- _EXTRACTED TEXT_
========================

Mumbai : Ellenbarrie Industrial Gases Limited has fixed the price band of ₹380/- to ₹400/- per Equity Share of face value ₹2/- each for its maiden initial public offer.
The Initial Public Offering (“IPO” or “Offer”) of the Company will open on Tuesday, June 24, 2025, for subscription and close on Thursday, June 26, 2025. Investors can bid for a minimum of 37Equity Shares and in multiples of 37Equity Shares thereafter.
The IPO is a mix of fresh issue of up to Rs 400 crore and an offer for sale up to 56,56,565 equity shares by Padam Kumar Agarwala, and up to 56,56,565 equity shares by Varun Agarwal.
The proceeds from the fresh issue to the extent of Rs 210 crore will be used for repayment/prepayment, in full or in part, of certain outstanding borrowings availed by the Company; Rs 104.50 for setting up of an air separation unit at its Uluberia-II plant with a capacity of 220 TPD; and general corporate purposes.
Ellenbarrie Industrial Gases is one of the oldest operating industrial gases companies in India, with a rich legacy of over 50 years. (Source: F&S Report) It manufactures and supplies industrial gases including oxygen, carbon dioxide, acetylene, nitrogen, helium, hydrogen, argon and nitrous oxide, as well as dry ice, synthetic air, firefighting gases, medical oxygen, liquid petroleum gas, welding mixture and speciality gases catering to a wide range of end-use industries. It is one of the important manufacturers of industrial gases in East India and South India, and the market leader in the states of West Bengal, Andhra Pradesh and Telangana, each in terms of installed manufacturing capacity, as of March 31, 2025. (Source: F&S Report)

========================

- _RECORDED DATA_
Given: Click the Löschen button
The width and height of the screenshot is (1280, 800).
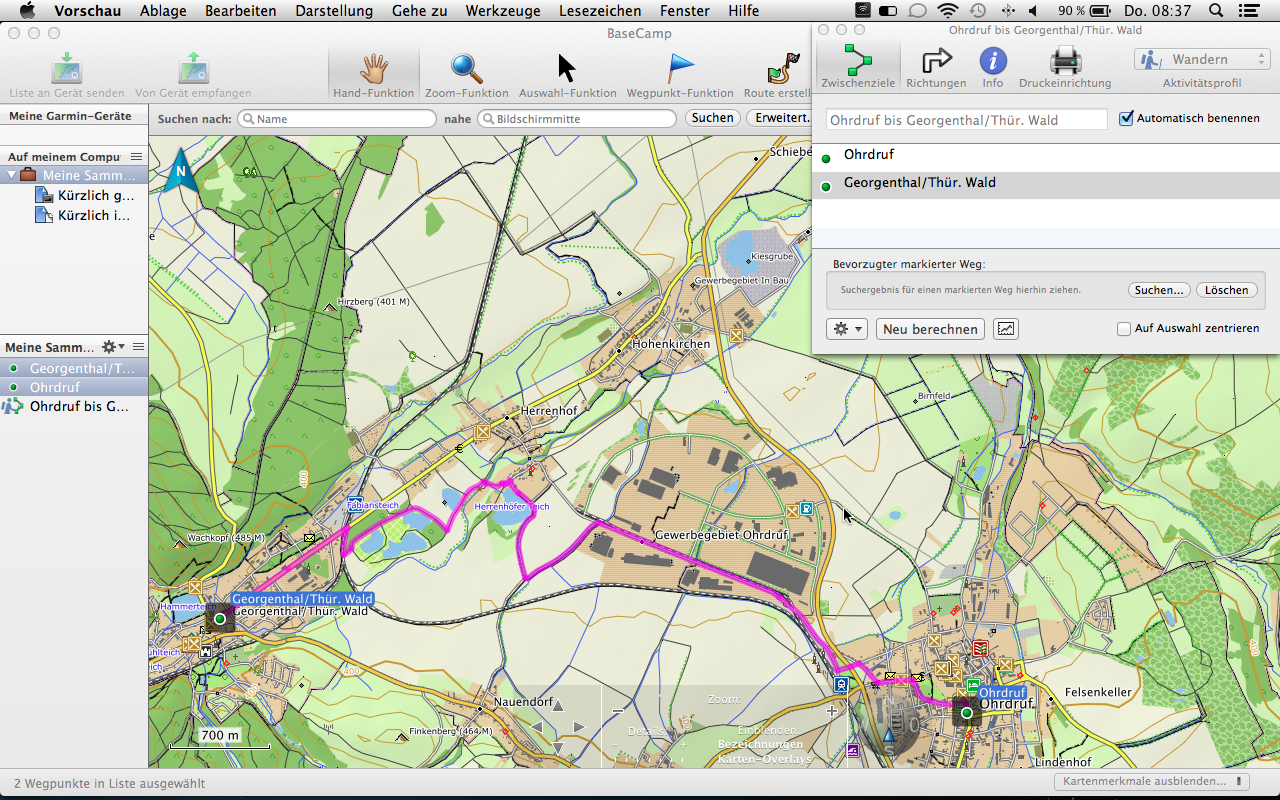Looking at the screenshot, I should pyautogui.click(x=1226, y=290).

========================

- _EXERCISE INSTRUCTIONS_
a: In the Ellenbarrie IPO announcement, what is the minimum number of Equity Shares an investor can bid for?
b: Say whether each statement agrees with the Ellenbarrie IPO announcement, answering yes or no and quoting the deciding words: (i) The offer closes on Thursday, June 26, 2025. (ii) Each Equity Share has a face value of ₹400. (iii) The company is described as the market leader in Tamil Nadu.
c: Explain the basis on which the Ellenbarrie IPO announcement calls the company the market leader in West Bengal, Andhra Pradesh and Telangana.

- _SOLUTIONS PER TASK_
a: The minimum bid is 37 Equity Shares, with bids in multiples of 37 Equity Shares after that.

b:
(i) Yes: "close on Thursday, June 26, 2025"
(ii) No: "face value ₹2/- each"
(iii) No: "the market leader in the states of West Bengal, Andhra Pradesh and Telangana"

c: The company is called the market leader in each of those states in terms of installed manufacturing capacity, as of March 31, 2025. The source given for this is the F&S Report.